An even better solution would be to use clock_nanosleep() with a different approach, like a threaded timer.

Answer 2

This returns the wall time since the application started in millisecs. It uses the machines clock so it is quite possible that changing the clock's time while the app is running will confuse it. In your case I would add a schedule time to my event object and fire when schedule time <= msec()

 clock_t msec() {
    static struct timeval msec_base;
    struct timeval now;

    long seconds, useconds; 
    if (!msec_base.tv_usec)
        gettimeofday(&msec_base, NULL);
    gettimeofday(&now, NULL);

    seconds  = now.tv_sec  - msec_base.tv_sec;
    useconds = now.tv_usec - msec_base.tv_usec;

    return ((seconds) * 1000 + useconds/1000.0);
}

Answer 3

I know this is not second based, but you can use the rdtsc register depending on your processor... More details here (for measuring time lapses in linux)

Answer 4

If this is C, why not use setitimer() and SIGALRM?

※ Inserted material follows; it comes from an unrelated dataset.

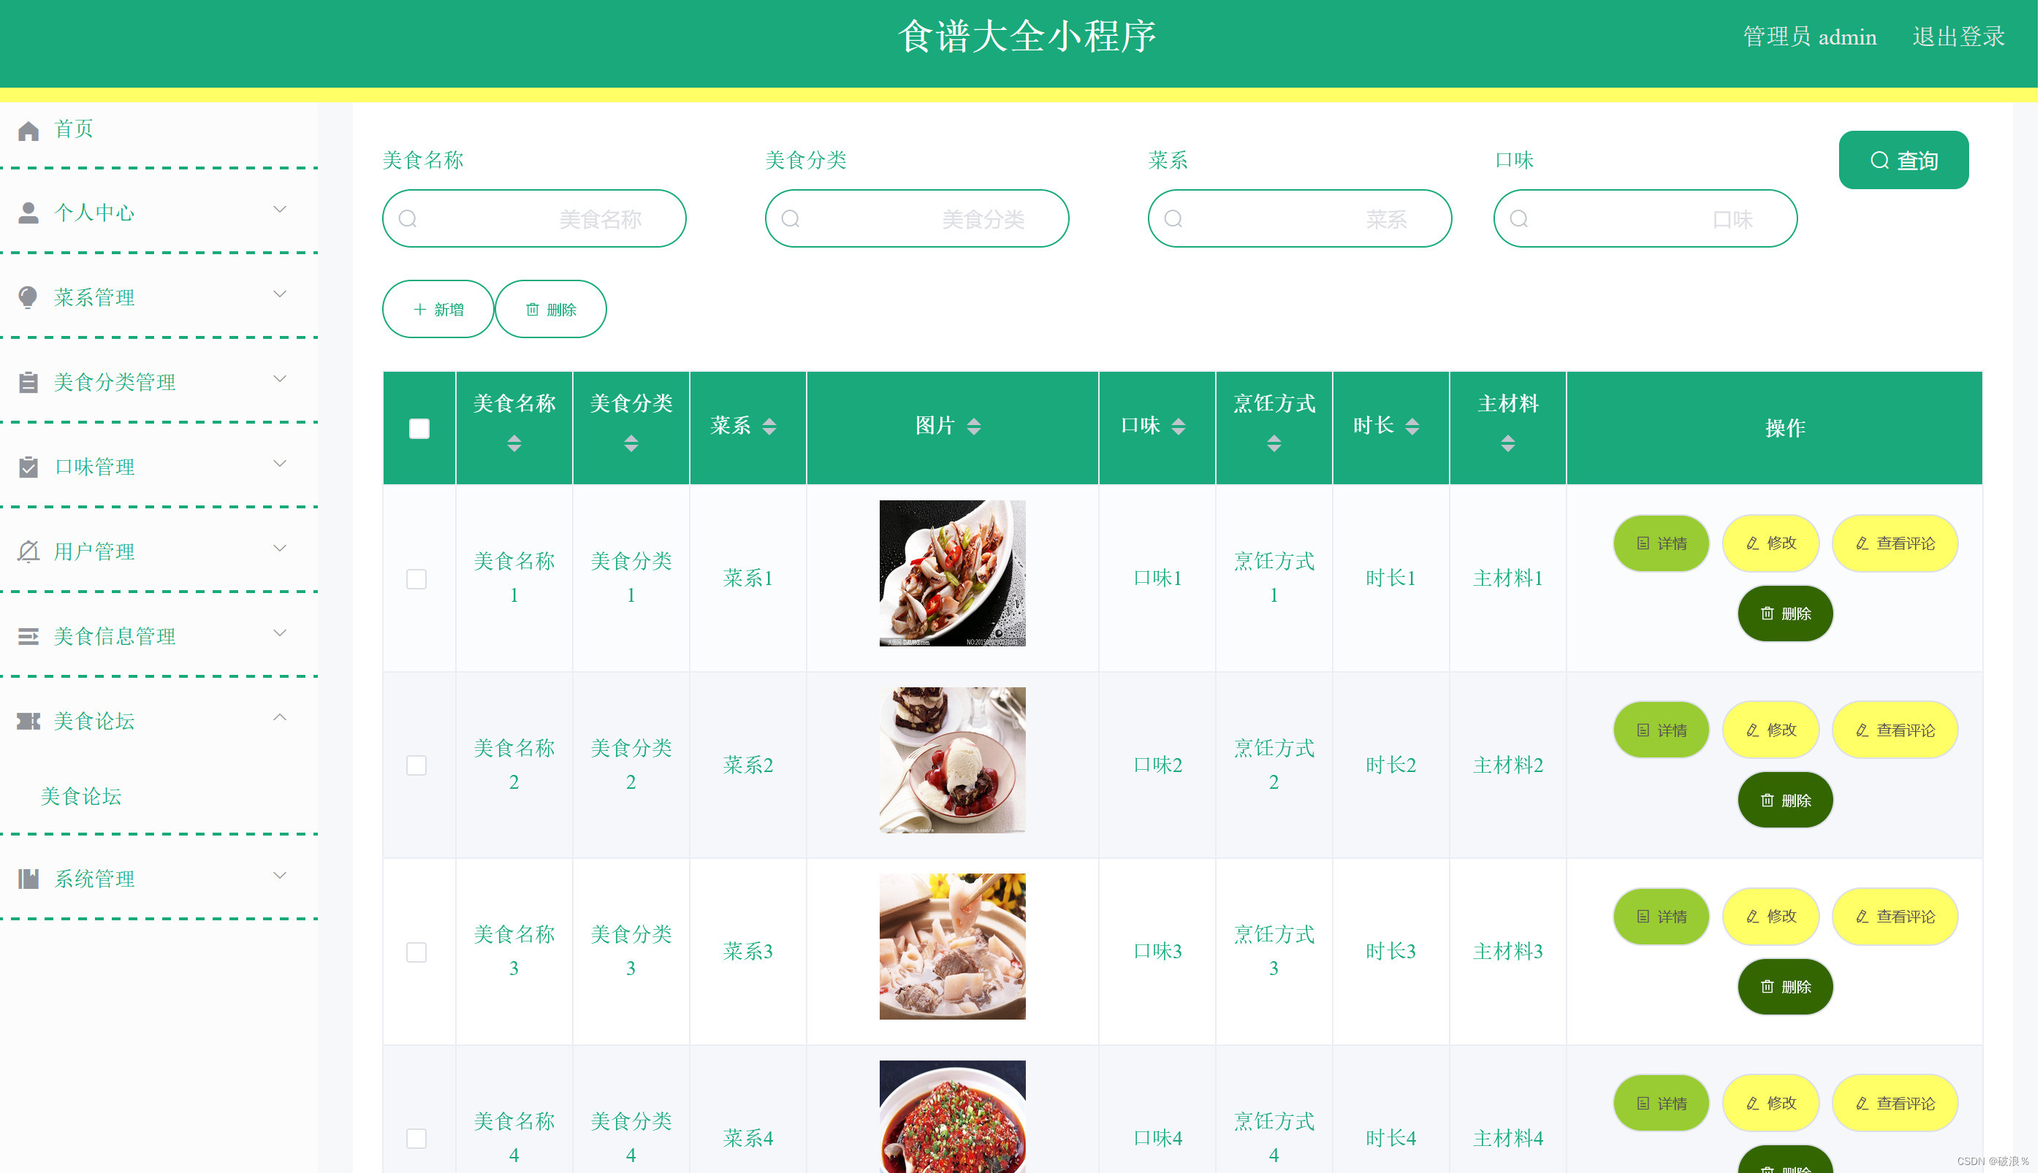Click the 美食信息管理 food info icon
This screenshot has width=2040, height=1173.
coord(27,636)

What setitimer() does it, at a certain interval (which you can specify up to the millisecond), it triggers the SIGALRM signal. Then, you can have your program set up so that it has a function which responds to that signal.

The alarm() function does the same thing as setitimer() - but alarm() only works for 1-second intervals (not 1.5 seconds, etc.) That said, this page gives a tutorial for how to handle the interrupt. You can save yourself a lot of time-calculating code using this method.

Answer 5

You can use boost::asio for that, see the documentation here:

http://think-async.com/Asio/boost_asio_1_4_1/doc/html/boost_asio/reference/deadline_timer.html

Answer 6

A complete solution based on Nick's answer:

#include <sys/time.h>
#include <iostream>
#include <cstdlib>

using namespace std;

int TOTAL_PROCESSES;
double TIMEOUT;
int process()
{

    static struct timeval msec_base;
    struct timeval now;

    long seconds, useconds; 
    if (!msec_base.tv_usec)
        gettimeofday(&msec_base, NULL);

    gettimeofday(&now, NULL);

    seconds  = now.tv_sec  - msec_base.tv_sec;
    useconds = now.tv_usec - msec_base.tv_usec;

    double time_diff=seconds+ useconds/100000.0;

    if(TIMEOUT < time_diff)
    {
        cout<<TIMEOUT <<" seconds...\n";
        msec_base=now;

        return 1;
    }
     return 0;

}

int main(int argc, char** argv)
{
    if(argc < 3)
    {
        cout<<"Error: missing TIMOUT and total time to fire\n";
        return -1;

    }

    TIMEOUT       = atof(argv[1]);
    TIMES_TO_FIRE = atoi(argv[2]);

    cout << "INFO: TIMEOUT="<<TIMEOUT<<", TIMES_TO_FIRE ="<< TIMES_TO_FIRE <<endl; 


    int i=0;
    while (i< TIMES_TO_FIRE)
      i+=process();

    return 0;
}

Answer 7

gettimeofday() returns microseconds so you can use it instead of time() - see definition of struct timeval this function fills.

Check out man gettimeofday for details.